Here we go from 1 user to 4 to 8. HuggingFace stays flat: it can only do one request at a time, so extra users don't help, they just wait. vLLM climbs because it batches requests together, doing more total work as load grows. The wider the gap, the more users a single GPU can serve.
"p95 latency" means 95 out of 100 requests finish faster than this line, it's the wait time for your slowest users, which is what people actually complain about. Lower is better. As load rises, HuggingFace's wait balloons because requests pile up in a queue, while vLLM stays low and steady, everyone still gets a quick reply.
python3 -m venv venv
source venv/bin/activate
pip install -r requirements.txtOn a WSL2 / CUDA machine, install torch and vllm that match your CUDA build
first (see the vLLM install docs),
then run pip install -r requirements.txt for the rest.
- Open https://huggingface.co/google/gemma-3-270m-it and click Agree and access repository.
- Create a Read token at https://huggingface.co/settings/tokens.
- Provide the token in either way:
- Copy
.env.exampleto.envand paste it afterHF_TOKEN=, or - Paste it into the HF token box in the app and click Load / reload model.
- Copy
python app.pyOpen http://localhost:7860. The model is loaded and warmed up at startup, so the first query is already fast.
app.py auto-loads a .env file next to it (gitignored, never committed).
Copy .env.example to .env and edit:
| Key | Default | Purpose |
|---|---|---|
HF_TOKEN |
(blank) | Hugging Face token for the gated Gemma model |
DEMO_MODEL |
google/gemma-3-270m-it |
Model to serve (any HF causal LM works) |
DEMO_DTYPE |
bfloat16 |
Precision. Gemma 3 requires bf16 |
DEMO_MAX_MODEL_LEN |
1024 |
vLLM max context length |
DEMO_GPU_MEM_UTIL |
0.30 |
Fraction of GPU memory vLLM may use |
DEMO_PORT |
7860 |
Web UI port |
Real shell environment variables override .env.
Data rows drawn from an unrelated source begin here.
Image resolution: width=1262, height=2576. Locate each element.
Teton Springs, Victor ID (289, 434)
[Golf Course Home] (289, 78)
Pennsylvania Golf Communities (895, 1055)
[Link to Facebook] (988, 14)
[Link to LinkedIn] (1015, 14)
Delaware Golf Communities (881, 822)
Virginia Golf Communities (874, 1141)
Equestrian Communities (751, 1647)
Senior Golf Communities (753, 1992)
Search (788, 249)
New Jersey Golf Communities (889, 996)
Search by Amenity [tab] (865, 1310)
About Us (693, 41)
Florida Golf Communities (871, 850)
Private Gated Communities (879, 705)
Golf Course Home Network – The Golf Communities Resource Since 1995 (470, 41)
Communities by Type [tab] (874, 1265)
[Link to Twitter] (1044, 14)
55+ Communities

To try it without Gemma access,
point it at an ungated model:
DEMO_MODEL=HuggingFaceTB/SmolLM-135M DEMO_DTYPE=float16 python app.pyAfter you click Run load test you get two bar charts, HuggingFace (red) vs vLLM (green):
-
Throughput (tokens / second), higher is better. Total tokens produced across all N requests divided by the wall-clock time. vLLM's bar is taller because it batches many requests together instead of handling them one at a time.
-
Total time (seconds), lower is better. How long it took to finish all N requests. vLLM's bar is much shorter.
The table above the charts also prints the speed-up (vLLM throughput divided by HuggingFace throughput). Raise the Concurrent requests slider and run again: the gap grows, because that is exactly where vLLM's continuous batching and PagedAttention pay off. A single request shows a smaller gap; concurrent load shows the real story.
- HuggingFace runs the model the naive way, one request at a time. That is the baseline most people start with.
- vLLM serves the same weights with an optimized engine: continuous batching (it does not wait for a batch to fill) and PagedAttention (efficient GPU memory for the KV cache). Same answers, far more throughput under load.
Both engines are loaded once at startup and kept in memory. vLLM is driven through its async streaming API so tokens appear as they are generated.
- Tuned to run on a memory-constrained WSL2 GPU (bf16, low
gpu_memory_utilization,enforce_eager). If you hit an out-of-memory error, lowerDEMO_GPU_MEM_UTIL. - Everything is one file (
app.py) plus config, easy to read and adapt.